Random effects meta-analysis. The most common meta-analytic model is known as the random 
effects model. Here, studies are thought of as estimating a distribution of studies that vary around 
a common effect size. The studies in a meta-analysis are therefore expected to vary from one 
another due to both known and unknown study characteristics in addition to random sampling 
error. In the usual inverse variance weighting scheme, studies are weighted by a function of their 
sample size and by an estimate of the extent to which the study estimates “disagree” with one 
another (the between-studies variance). Relative to the fixed effect model, the random effects 
model is generally more conservative. The confidence intervals arising from a random effects 
analysis will never be smaller and are usually larger than their fixed effects counterparts; this 
makes it less likely that the statistical conclusion following from an inferential test involving a 
random effects estimate will be a Type I error. 

However, one critical limitation of this approach is that the estimate of one component of the 
analysis (the between studies variance, r ) is poor in most conditions under which the WWC will 
synthesize studies (i.e., when the number of studies is small). As a result, the estimated mean 
effect size and confidence intervals can be either too large or too small relative to what they 
“should” be, depending on whether the between studies variance is over- or under-estimated. 

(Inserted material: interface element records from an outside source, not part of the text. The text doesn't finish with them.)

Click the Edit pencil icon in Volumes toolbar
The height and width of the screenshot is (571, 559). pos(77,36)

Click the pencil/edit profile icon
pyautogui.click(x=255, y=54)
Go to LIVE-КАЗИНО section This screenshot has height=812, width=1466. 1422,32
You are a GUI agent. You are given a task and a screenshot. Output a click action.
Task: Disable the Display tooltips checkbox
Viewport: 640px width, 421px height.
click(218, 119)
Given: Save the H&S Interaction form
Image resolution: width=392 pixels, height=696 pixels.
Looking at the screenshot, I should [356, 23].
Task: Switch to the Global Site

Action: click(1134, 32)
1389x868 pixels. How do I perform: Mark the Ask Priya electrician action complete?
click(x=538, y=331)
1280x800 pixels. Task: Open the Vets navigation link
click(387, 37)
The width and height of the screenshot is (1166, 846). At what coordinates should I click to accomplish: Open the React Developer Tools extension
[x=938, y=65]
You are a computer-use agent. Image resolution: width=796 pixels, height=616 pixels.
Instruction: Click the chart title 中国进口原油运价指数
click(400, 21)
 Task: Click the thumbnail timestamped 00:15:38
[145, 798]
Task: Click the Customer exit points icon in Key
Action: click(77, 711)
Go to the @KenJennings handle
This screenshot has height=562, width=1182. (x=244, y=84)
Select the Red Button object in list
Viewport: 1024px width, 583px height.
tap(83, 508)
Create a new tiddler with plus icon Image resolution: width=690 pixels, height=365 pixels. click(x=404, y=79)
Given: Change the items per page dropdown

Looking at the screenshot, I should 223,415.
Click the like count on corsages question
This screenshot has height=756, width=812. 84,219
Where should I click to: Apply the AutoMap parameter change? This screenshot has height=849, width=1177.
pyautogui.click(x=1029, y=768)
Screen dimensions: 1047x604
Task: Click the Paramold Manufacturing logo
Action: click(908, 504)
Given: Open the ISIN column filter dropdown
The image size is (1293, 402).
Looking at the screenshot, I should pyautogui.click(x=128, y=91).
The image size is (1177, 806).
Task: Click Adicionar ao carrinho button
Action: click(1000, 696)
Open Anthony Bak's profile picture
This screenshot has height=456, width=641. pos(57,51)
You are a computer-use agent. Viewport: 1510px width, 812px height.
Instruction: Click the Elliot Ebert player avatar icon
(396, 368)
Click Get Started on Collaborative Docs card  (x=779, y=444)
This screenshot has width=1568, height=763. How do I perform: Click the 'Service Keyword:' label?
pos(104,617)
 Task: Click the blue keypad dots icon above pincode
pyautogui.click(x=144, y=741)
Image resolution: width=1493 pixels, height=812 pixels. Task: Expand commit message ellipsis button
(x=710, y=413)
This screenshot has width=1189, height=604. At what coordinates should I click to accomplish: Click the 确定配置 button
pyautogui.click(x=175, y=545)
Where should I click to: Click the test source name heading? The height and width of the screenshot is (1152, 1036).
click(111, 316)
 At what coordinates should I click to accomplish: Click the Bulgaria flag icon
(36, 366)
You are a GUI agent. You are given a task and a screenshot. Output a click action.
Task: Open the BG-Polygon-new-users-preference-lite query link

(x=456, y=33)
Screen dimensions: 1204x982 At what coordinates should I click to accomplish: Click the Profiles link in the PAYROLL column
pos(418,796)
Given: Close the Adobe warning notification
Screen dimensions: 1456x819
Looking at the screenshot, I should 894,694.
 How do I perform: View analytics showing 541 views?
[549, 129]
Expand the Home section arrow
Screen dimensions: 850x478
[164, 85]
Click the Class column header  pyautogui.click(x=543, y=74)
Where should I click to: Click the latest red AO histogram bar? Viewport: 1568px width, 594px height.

In summary, relative to more common alternatives the unweighted meta-analytic model almost 
certainly yields upwardly biased estimates of the mean effect size and implies a confidence 
interval that is almost always wider than would be produced under the common fixed effect 
analytic model. Both the unweighted model and the fixed effect model invoke a strong 
assumption - that the studies are highly similar to one another - and this assumption is probably 
not true in most syntheses produced by public policy clearinghouses. The random effects model 
provides a better conceptual fit that these models, but statistically, the estimate of the between 
studies variance is poor and as such statistically the random effects model is not a good choice 
for the clearinghouse-based syntheses as they are currently conducted. 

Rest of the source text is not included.